When the doctors turned my cochlear implant on for the
first time, I was in a quiet room.  My mother gave me a moment to
adjust to the hum of the lights, and then she spoke to me.  She told
me that she loved me, signing as she said the words.  When I heard her
voice, I cried.

I never dreamed that in my lifetime I would gain another
sense, but when the Eternals made first contact, they did not ask for
politicians or for scientists.  They asked for people like me.  I had
already learned a new sense, and I already had external sensors wired
into my nervous system.  With my permission, the Eternals altered my
cochlear implant, and what they sense as time I hear as music.  So
much of what they wanted to say to us was contained in the harmonies
of the future; they felt they couldn’t communicate with us any other
way.

It was disorienting at first, far worse than when my
cochlear implant had been turned on.  That had simply been a cacophony
of sound, and the doctors had kept the room quiet to ease my
transition.  My new sense was a cacophony of time, and not even the
Eternals could silence it.  Every possible future of the universe
echoed in my brain, and it nearly drove me mad.  It was you that saved
me, my love, even though we have not met.  The possibility of you gave
me something to hold on to.  Something human, something simple,
something real.

#

In the harmonies of my future, we meet today and tomorrow
and next year and never.  It is impossible to say for sure, but you
sound closer now, so I suspect the time is near.  I joke and you
laugh.  This is important, because in the strands of harmony where
this doesn’t happen, I tend to lose you.  We date for weeks and months
and years and not at all.  I have the advantage of knowing which
harmonies end well, so I will take you on the zip line tour that you
will love, and avoid that disastrous trip to France.

I propose and you propose and we never speak of marriage.
We have a beautiful ceremony in a church and on a beach and at the
county courthouse.  All our friends come to celebrate with us, or we
elope and celebrate alone.  We honeymoon in Mexico and Spain and
Alaska and sometimes not at all because we can’t afford the trip.  We
buy a house and live with your parents and rent a one bedroom
apartment on the twenty-fourth floor of a high-rise.

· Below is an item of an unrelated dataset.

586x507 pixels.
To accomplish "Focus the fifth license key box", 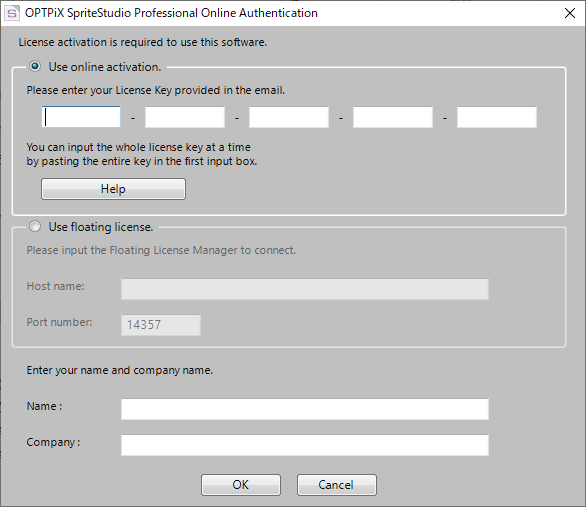I will [497, 117].
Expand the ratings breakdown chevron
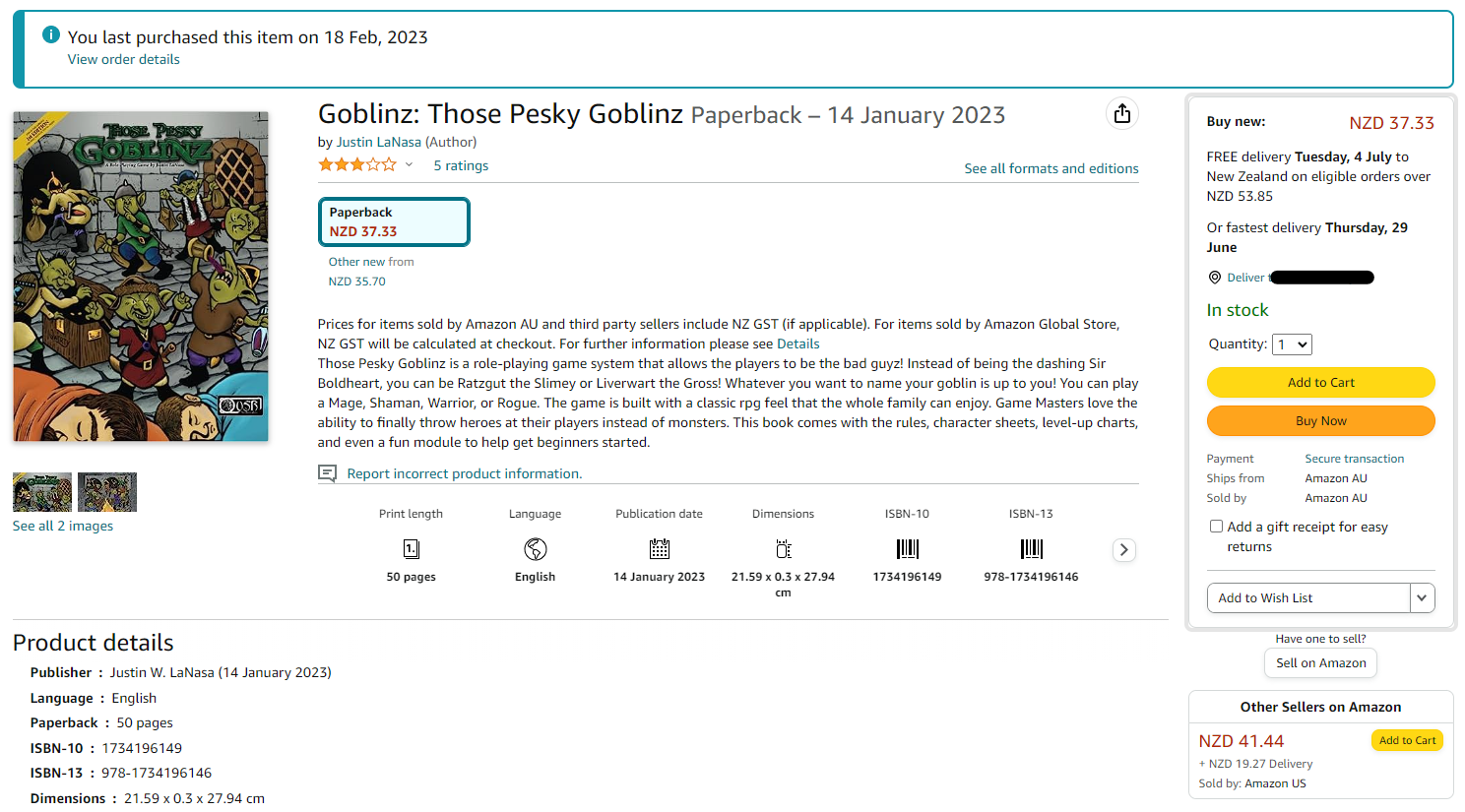Screen dimensions: 1465x812 tap(409, 165)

Sometimes we have children and sometimes not.  Either way
is fine with me, love, but there are things I can’t control, even with
everything I know.  We have two girls and one boy and no children even
though we try.  We lose children before they are born and from
sickness I can not prevent and as a soldiers in a foreign war.  There
are strands in the harmony where you resent me for failing to stop
these things.  There are strands where I hate myself.  But there are
other strands with so much joy.  Yes, either way is fine with me.  The
happiness is worth the risk.

We grow old together and alone, but the aging is
inevitable — avoided only by death.  We get glasses and you get a
hearing aid, and the harmonies of time start to slip away from me.  I
prefer the strands where you are at my side when I die, but sometimes
you pass first and I am there with you.

#

The Eternals warned us of a catastrophe that will and
won’t happen, two million years from now.  They believed their message
was urgent.  They failed to comprehend the timescale of our lives,
even after we explained.  Once they had given their warning, they left
in search of others who could not foresee the coming danger.

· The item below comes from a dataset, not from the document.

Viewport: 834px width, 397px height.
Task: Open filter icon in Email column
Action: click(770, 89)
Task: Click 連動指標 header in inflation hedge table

I kept my implant, even after the Eternals moved on.  I am
changed forever by this sense of what has been and what may someday
be.  Even when the song threatens to overwhelm me, I must listen.  I
would not cut out my eyes because light is too bright; I would not cut
out my tongue after tasting something bitter.  I cling to the song of
time even though it makes me doubt my connection to humanity.  I am
different, yes.  But I still cry when I think of my mother’s voice,
cracking with emotion as she tells me that she loves me, the first
time I ever heard her.  The memory helps me remember who I am, no
matter how disconnected I may feel.  That memory is the next best
thing to having you.

#

The harmonies of when we meet collapse into a single note,
and we are meeting now.  I tell a joke, and wait for you to laugh.
Oh, I hope you laugh.  Please, please laugh.  It would be so hard to
lose you, now that you are here.

For an agonizing moment I wait, and the harmonies of our
future waver.  Then you laugh, a sound as sweet as the first time I
heard my mother’s voice.  A sound that bodes well for our future.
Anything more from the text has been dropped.